### EXERCISE TEXT
------------------------------
Archive for August, 2017

Roulette, Galeton Finalists For County’s Block Grant

August 18th, 2017 Comments off

Potter County Commissioners Susan Kefover, Doug Morley and Paul Heimel heard a report on public meetings held for input on how they should distribute a $175,000 federal grant during this week’s meeting. William Seigel, consultant from the SEDA-Council of Governments, and Community Development Director Jennifer Rossman said they have narrowed their list of projects to consider for this year’s Community Development Block Grant to two finalists. One is emergency sewage treatment plant repairs in the village of Roulette and the other is improvements to the wastewater treatment plant in Galeton Borough. Other proposals by boroughs or townships in the county do not meet all of the CDBG funding requirements. Each of the finalists has its own complexities. Seigel recommended, based on the limited grant funding available and other factors, that the commissioners not split the allotment between the two, but rather choose one or the other. More investigation and communication will take place with Roulette Township and Galeton Borough prior to Seigel and Rossman offering further advice or recommendations.


Crowded Agenda For Water Quality Work Group

August 18th, 2017 Comments off

Members of the Potter County Water Quality Work Group held their bimonthly meeting in the Gunzburger Building this week with a crowded agenda chock-full of developments involving water resources across the county. Bob Volkmar of Roulette presented a troubling report on water quality testing taking place this summer and fall on 10 tributaries of Oswayo Creek. Samples from Horse Run, Honeoye Creek, Raub Run and Oswayo Creek itself near the state border in Ceres, showed elevated levels of strontium, sodium, bromide and chloride. Volkmar, an officer with Trout Unlimited and the Upper Allegheny Watershed Assn., speculated that the contaminants could stem from oil or gas drilling that might date back several decades. Use of pesticides and other farming practices could be also be a cause, or there could be multiple legacy trash dumps across the region, Volkmar noted. He said the streams will continue to be tested to create an expanded database. In the meantime, Justin Boatwright, waterways conservation officer with the Pa. Fish & Boat Commission, said he would investigate the Raub Run area in McKean County in an effort to determine the source of extremely high chloride readings.

Volkmar, who is active with Trout Unlimited and the Upper Allegheny Watershed Association, said the Oswayo Creek headwaters study is part of the multi-year Pennsylvania 3 Rivers Quest water quality assessment project. Sampling is taking place in the Allegheny, Monongahela and Ohio river systems to create profiles of water chemistry, flow information, total dissolved solids and other parameters that measure the health of three river basins. An earlier 3 Rivers Quest study was conducted in the upper Allegheny River water basin and results showed consistently high water quality.
------------------------------
### RECORDED DATA
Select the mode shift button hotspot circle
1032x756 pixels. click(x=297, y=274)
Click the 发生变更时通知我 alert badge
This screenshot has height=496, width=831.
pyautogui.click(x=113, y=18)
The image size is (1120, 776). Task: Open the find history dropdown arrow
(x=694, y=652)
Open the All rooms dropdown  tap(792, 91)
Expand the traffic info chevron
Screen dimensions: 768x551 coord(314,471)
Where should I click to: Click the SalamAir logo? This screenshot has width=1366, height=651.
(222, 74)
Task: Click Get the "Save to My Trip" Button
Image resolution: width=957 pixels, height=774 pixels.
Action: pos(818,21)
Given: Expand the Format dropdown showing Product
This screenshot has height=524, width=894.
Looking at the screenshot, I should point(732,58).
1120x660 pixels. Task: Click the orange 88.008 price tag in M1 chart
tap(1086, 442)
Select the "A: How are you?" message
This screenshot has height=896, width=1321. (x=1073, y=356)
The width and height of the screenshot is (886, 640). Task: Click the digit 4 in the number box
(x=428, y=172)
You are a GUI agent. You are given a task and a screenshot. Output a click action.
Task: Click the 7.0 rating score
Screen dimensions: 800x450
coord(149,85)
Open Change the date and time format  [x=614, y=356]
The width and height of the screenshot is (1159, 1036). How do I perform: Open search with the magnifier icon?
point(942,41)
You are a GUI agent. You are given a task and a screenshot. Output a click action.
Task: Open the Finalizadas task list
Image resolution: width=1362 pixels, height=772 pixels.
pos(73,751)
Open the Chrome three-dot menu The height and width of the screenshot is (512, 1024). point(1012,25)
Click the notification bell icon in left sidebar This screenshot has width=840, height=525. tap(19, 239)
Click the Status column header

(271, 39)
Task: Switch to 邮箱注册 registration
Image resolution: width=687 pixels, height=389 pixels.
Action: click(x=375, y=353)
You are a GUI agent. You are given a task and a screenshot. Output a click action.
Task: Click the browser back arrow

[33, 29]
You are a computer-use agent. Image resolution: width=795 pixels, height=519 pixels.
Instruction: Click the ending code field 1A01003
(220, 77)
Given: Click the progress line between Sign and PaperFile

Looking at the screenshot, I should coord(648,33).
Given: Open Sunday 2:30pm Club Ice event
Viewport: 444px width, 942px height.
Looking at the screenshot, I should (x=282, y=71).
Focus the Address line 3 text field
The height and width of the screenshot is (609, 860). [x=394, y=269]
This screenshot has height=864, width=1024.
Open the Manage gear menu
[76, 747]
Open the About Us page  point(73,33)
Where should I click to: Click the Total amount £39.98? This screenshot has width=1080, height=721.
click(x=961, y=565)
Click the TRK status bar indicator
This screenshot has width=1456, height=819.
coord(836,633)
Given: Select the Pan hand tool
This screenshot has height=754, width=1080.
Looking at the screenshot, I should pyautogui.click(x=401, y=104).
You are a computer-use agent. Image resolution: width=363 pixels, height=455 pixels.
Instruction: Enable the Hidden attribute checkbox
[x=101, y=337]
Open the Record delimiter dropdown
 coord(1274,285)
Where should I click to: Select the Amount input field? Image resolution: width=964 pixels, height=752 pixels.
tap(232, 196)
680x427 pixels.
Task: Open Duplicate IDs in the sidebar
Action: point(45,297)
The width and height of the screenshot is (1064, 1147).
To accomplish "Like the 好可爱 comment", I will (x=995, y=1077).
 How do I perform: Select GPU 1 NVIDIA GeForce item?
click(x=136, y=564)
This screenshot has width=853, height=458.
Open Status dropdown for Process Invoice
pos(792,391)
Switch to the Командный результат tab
------------------------------
### CHECK YOUR UNDERSTANDING
**1)** List every substance that the Potter County news text above says showed elevated levels in the water samples.
**2)** Extend the Potter County news text above, starting after its final sentence.

### RESPONSES
**1)** strontium, sodium, bromide, chloride

**2)**
Also at this week’s meeting:

  • Members heard an update on the groundwater study being conducted across Potter County by the U.S. Geological Survey. A state grant is covering the bulk of expenses for the investigation that will provide data on the quality and constituents of the county’s groundwater, its movement patterns and other characteristics. The information will be invaluable for public policy-makers, industries, regulatory agencies and others seeking to protect water when sites are chosen for certain types of development. Testing of 47 water wells in strategic locations will soon be completed. USGS will analyze the results over the next several months. Data will be assembled and analyzed in a cumulative fashion, with the identity of individual well owners protected. Confidential findings from the analysis will be provided to each owner. Groundwater can contain a variety of suspended and dissolved substances such as bacteria, minerals and gases. These substances are often naturally occurring, but can also be influenced by activities occurring on the land surface.
  • Charlie Tuttle, chair of the Triple Divide Watershed Coalition (TDWC), updated the work group on installation of 24/7 monitors on the supplies of nearly every public drinking water source in Potter County. Funding was obtained through the state’s settlement with JKLM Energy following a 2015 shale gas drilling infraction and pollution incident in Potter County.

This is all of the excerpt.